Michael Burke: Ever have one of those moments when you just know everyone else has got it wrong and you’ve got it right? When you say, I don’t care what the fashion is, showing off your brand of boxer shorts in public is plain daft? Well, have some sympathy then for those faced with the tricky task of formulating Ireland’s economic policy. Everyone else may be going round recklessly attempting to reflate their economies, but you won’t catch the leaders of Ireland’s current economic direction doing that. Oh, no.
The arguments against reflation are that we are in a crisis (so is just about everyone else); we can’t afford it, our deficit is ballooning (ditto), we are in the Euro (along with 15 other economies), we are an extremely open economy and stimulus will just stoke imports (so is Belgium) our debt is headed to 100% of GDP (ditto, along with others), and our pay rates rose during the boom (as they did generally, so that Ireland is a middling Euro Area economy as far as relative pay rates are concerned).
Now, when outside observers don’t chime with the Irish consensus, like Stiglitz they are labelled mavericks (unlike Roubini, who hadn’t read the NAMA proposals) or David Blanchflower, who according to Philip Lane is offering prescriptions that might work elsewhere but do not apply to the Irish conditions.
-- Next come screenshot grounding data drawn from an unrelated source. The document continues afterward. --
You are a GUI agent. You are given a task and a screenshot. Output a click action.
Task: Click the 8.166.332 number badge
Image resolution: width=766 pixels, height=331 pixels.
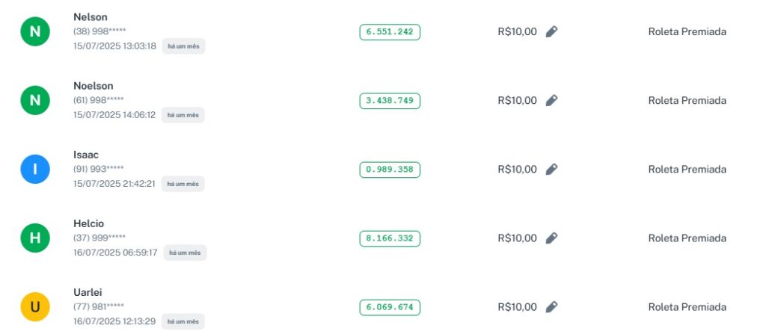(390, 238)

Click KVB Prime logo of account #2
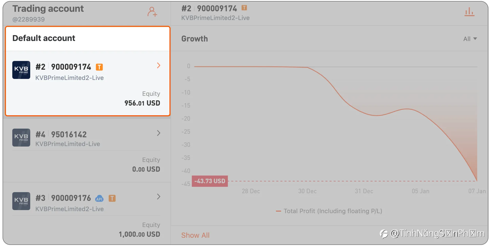point(21,70)
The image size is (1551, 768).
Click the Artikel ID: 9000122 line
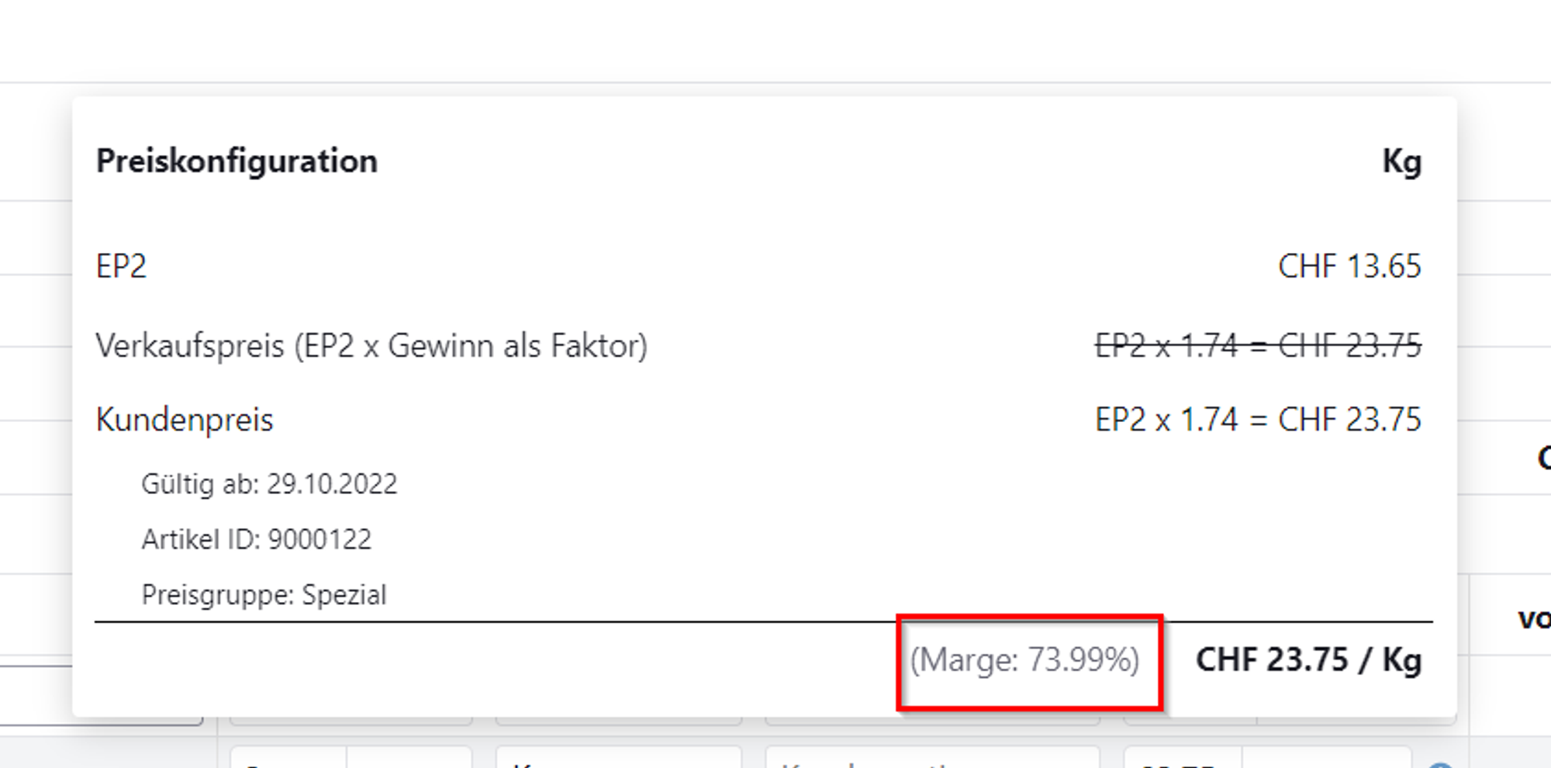coord(256,539)
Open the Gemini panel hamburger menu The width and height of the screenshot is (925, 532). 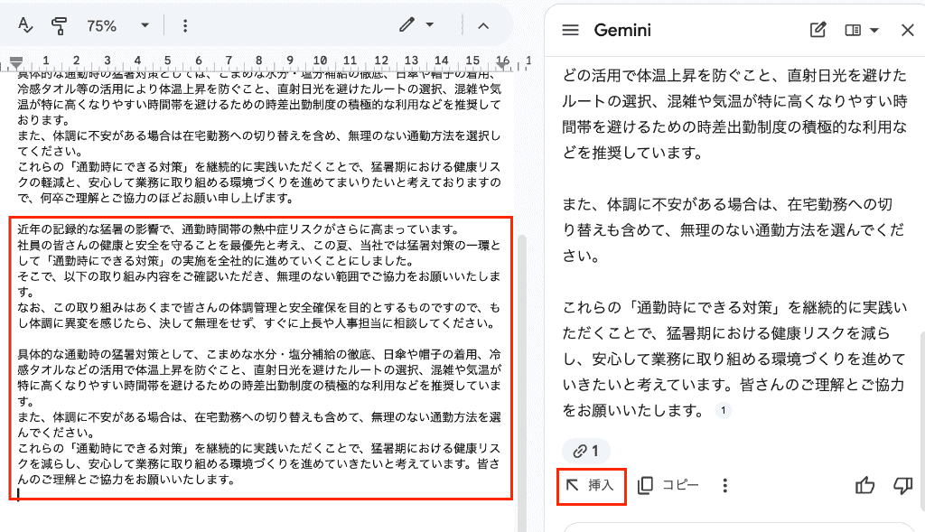[x=571, y=30]
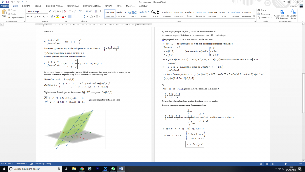Open the font size dropdown

(x=44, y=11)
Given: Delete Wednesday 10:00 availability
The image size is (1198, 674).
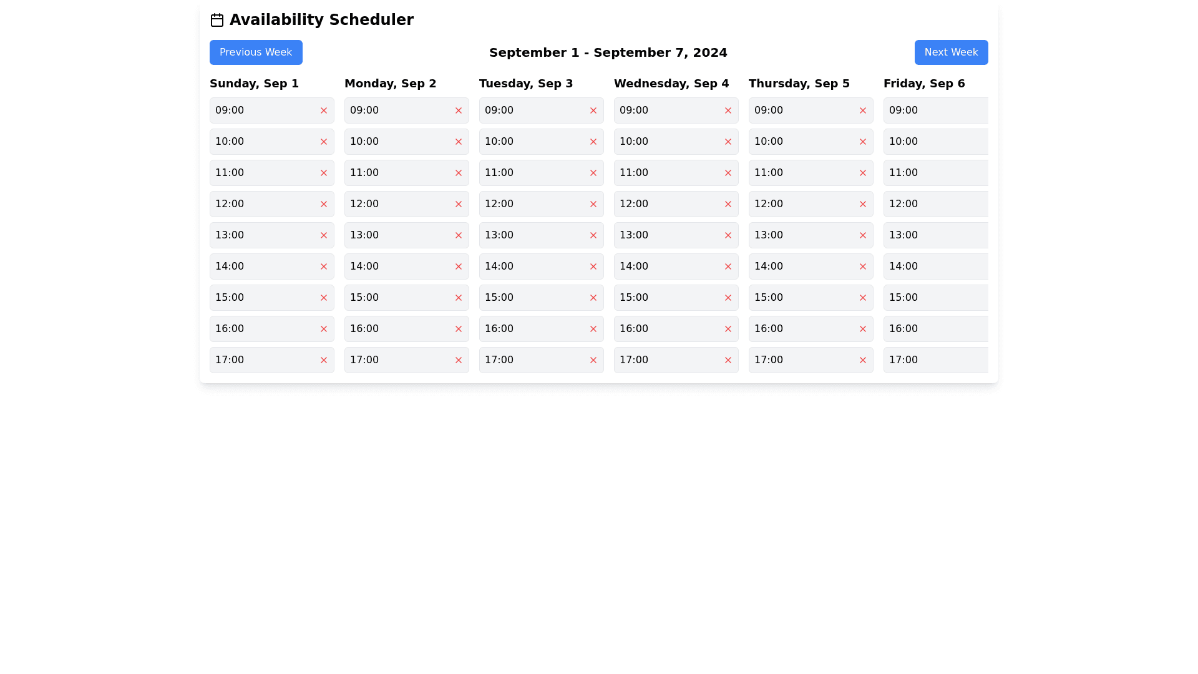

The latest observer to fall into this trap seems to be veteran commentator Martin Wolf. Writing in the FT on November 3, on Ireland and others, he noted that “the deterioration in the fiscal position is a result of the cutback in the private sector’s spending, not a cause of it. Not surprisingly, the fiscal deterioration is also biggest where the private sector has cut back most: in the post-bubble economies”.
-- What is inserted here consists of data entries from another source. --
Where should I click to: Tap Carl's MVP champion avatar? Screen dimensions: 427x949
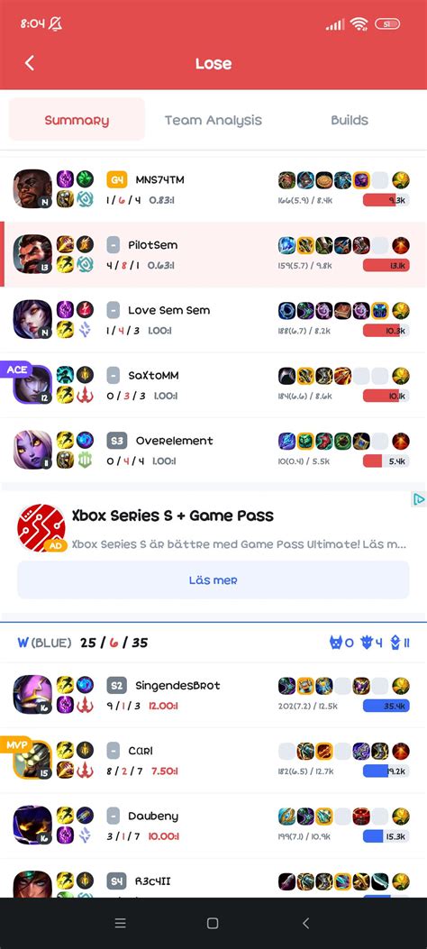(x=32, y=760)
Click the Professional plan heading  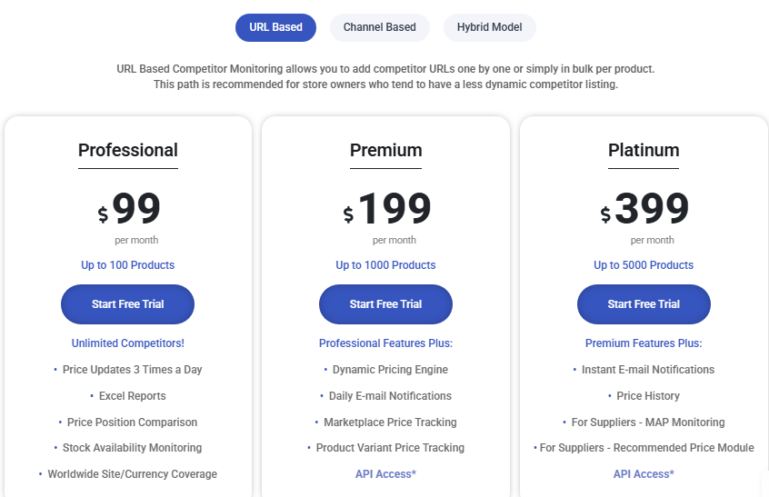tap(127, 151)

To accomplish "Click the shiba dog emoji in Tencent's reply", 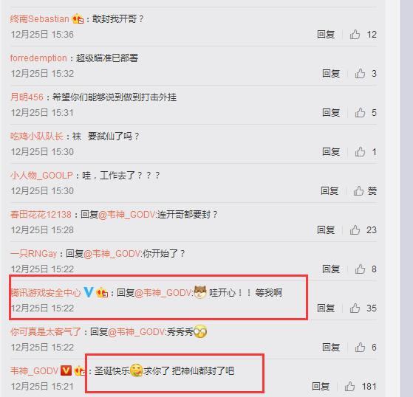I will click(x=200, y=292).

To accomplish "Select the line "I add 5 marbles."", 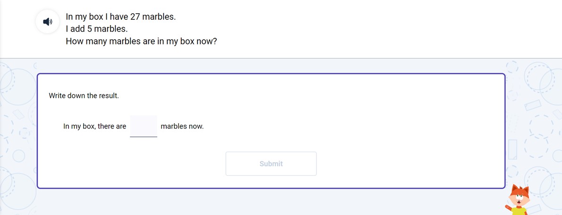I will click(97, 29).
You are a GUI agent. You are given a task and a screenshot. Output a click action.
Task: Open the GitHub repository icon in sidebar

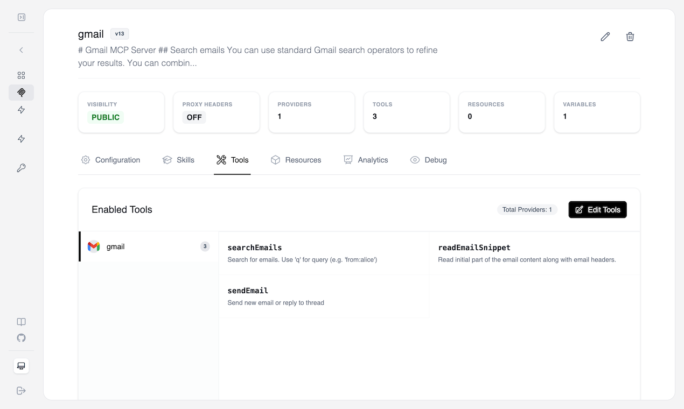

And, “Of course, governments could have tried to tighten fiscal positions in the teeth of the crisis. All that would have done is turn the recession into a depression. As a result, they would also have transformed part of the structural fiscal deficit into a cyclical one. This might well have lowered the private sector surplus, but only by destroying private income even faster than spending. This would have been a monstrous blunder. In a world in which the private sector is driven towards austerity, as now, governments must offset this behaviour, not reinforce it.”
This commentary is not mere rhetoric. Governments across the globe are taking and continue to take measures to reflate their economies. The latest one is the new Rightist government in Germany with a rolling programme of tax cuts equivalent to 1% of GDP, which follows previous measures equivalent to 3.3% of GDP. Another government of the Right in France had announced at the end of September a “Grand Loan’ scheme to finance huge infrastructure projects amounting to €35bn over 2years. This will probably prove more effective than the German measures, as they tend to raise trend productivity and lower real wages. But both have said they will not attempt to bring the budget deficit below 3% of GDP before 2014.
Against this it is argued that Ireland must meet the deficit target in 2013, or it will face the wrath of the European Commission. But, how to justify picking on Ireland, when the leading economies have no intention of meeting the target by then? Alright, but the bond market will definitely take fright with deficits ballooning. Yet benchmark yields were unchanged after both the French and German announcements.
Even so, Ireland is not France or Germany. We are a small very open economy (our import bill is over 80% of GDP), more easily pushed around by the Commission, with a public debt level spiralling towards 100% of GDP. Well, so is Belgium. And it did come under pressure from the Commission for fiscal consolidation. Probably now regretting its own acquiescence in the light of the French and German announcements the (Right-leaning coalition) government in Belgium responded with an increase in taxes on those that had been supported by rescue packages or those that are doing well during the recession banks and insurers in the first case, energy producers in the second.
In not a single case is the policy of competitive wage cuts being adopted, even though, in every case the size of the public sector is relatively greater in the rest of the Euro Area than in Ireland. And there is a reason for that.
As Martin Wolf says, that would have been a monstrous blunder.
Michael Burke has worked as an economist for nealy 20 years in a variety of institutions, including 5 years as senior international economist with Citibank in London. He is currently preparing a book on the crisis in Ireland.